If there’s one thing I’ve learned from newcomers to Canada, it’s the desire to connect in a kitchen, with many people, to learn how to cook ‘Canadian’ food. Reflecting on this, I loved the idea of it. It is brilliant. Food is the centre of all of life’s activities. Sharing food with others connects us and keeps us connected. It is they way we communicate, express creativity and create memories. All occasions, events and activities have food at their centre.
What I was delighted to find out is that there IS a way for us to collectively get together to enjoy food and learn culture. Community Kitchens by Family Services of Greater Vancouver has kitchens in New Westminster and Richmond! Community Kitchens serves new immigrants, seniors, youth and single mothers. They provide food and resources. They meet regularly in local churches and community centres. In the kitchen, members find out so much more than ingredients and recipes; they learn traditions, and culture, differences and similarities, and stories that give a glimpse into others lives.
The act of sitting down together, to enjoy food, creates conversation, dialogue and debate. We learn each other’s customs, manners, and expressions. We learn to appreciate differences and we learn how similar we all are.
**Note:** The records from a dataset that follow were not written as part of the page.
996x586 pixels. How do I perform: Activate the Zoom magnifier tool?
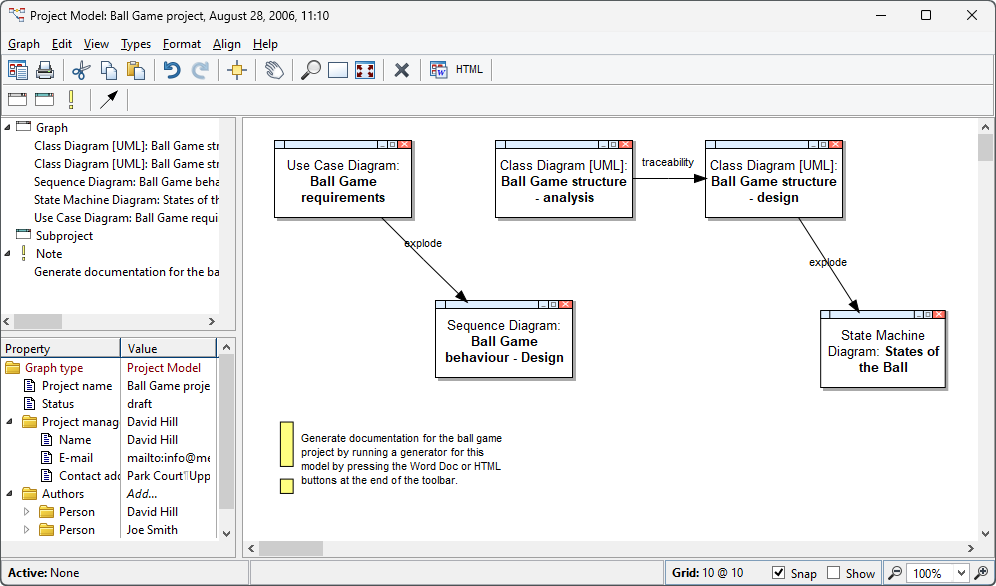[310, 70]
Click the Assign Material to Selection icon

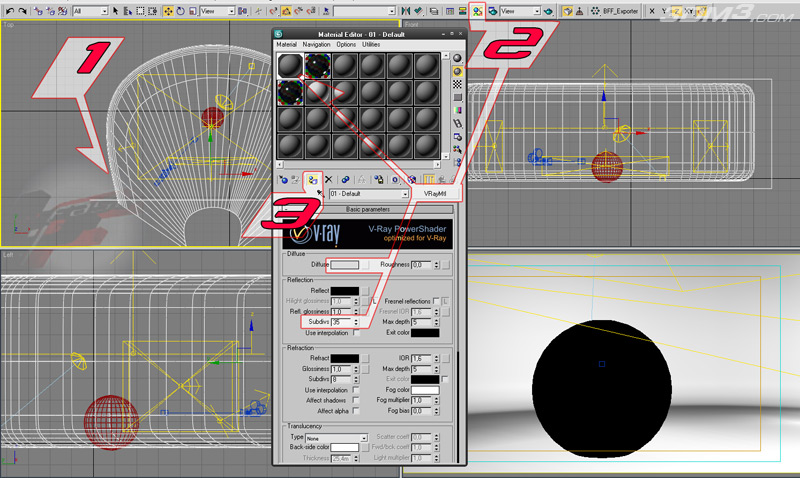313,178
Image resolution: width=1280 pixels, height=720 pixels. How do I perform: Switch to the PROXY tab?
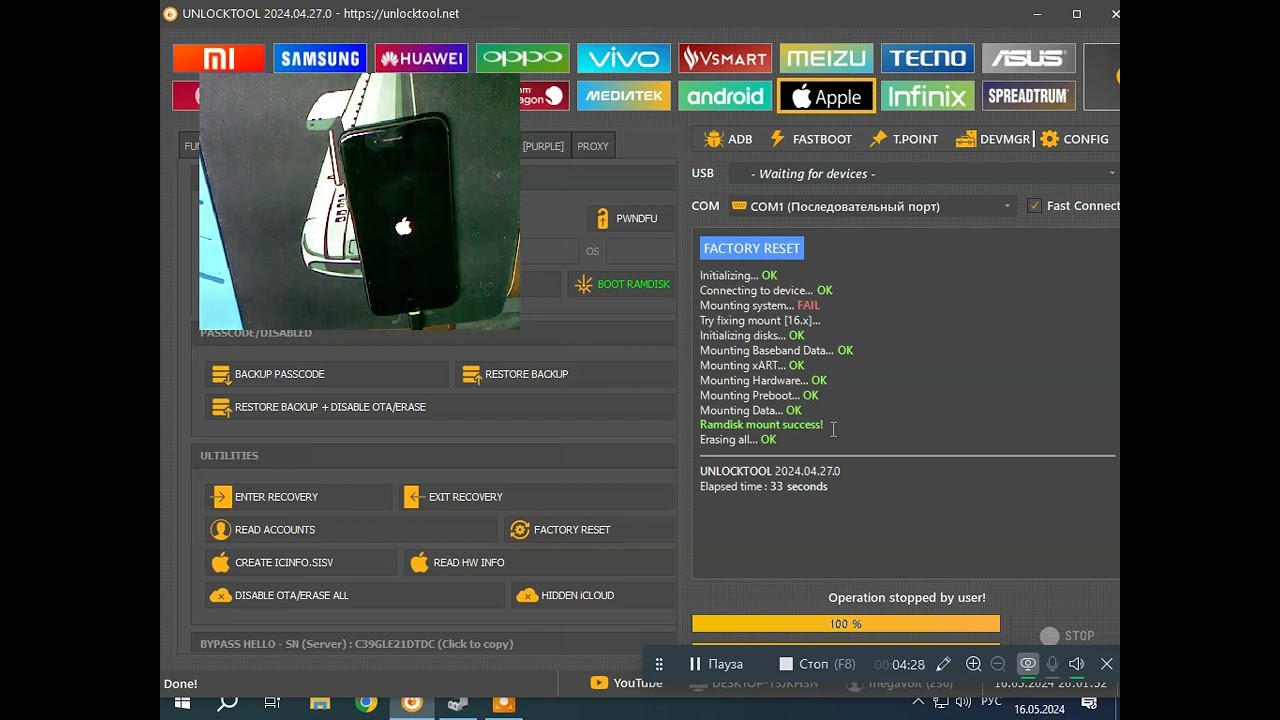click(592, 146)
Last week, I had the pleasure of attending a Christmas party. There were 7 of us: some from Canada, some from other countries. We went around the table to share what food was quintessential to us. It was a hard question to answer until we asked ‘what our favourite comfort food was – the one thing we would turn to when we were ill.’ It became easier to define. The funny thing is, not one of us turned to a ‘Canadian’ dish. Each food choice stemmed from our family genealogy, our history, our story.
If you’re wishing to cook a traditional Christmas dinner in Canada, I would harbour a bet that many people will be cooking turkey with a variety of side dishes. If you don’t know where to start (the Community Kitchen will likely be something to look into in the New Year), the Fraser Valley Regional Library has recipe books you can borrow.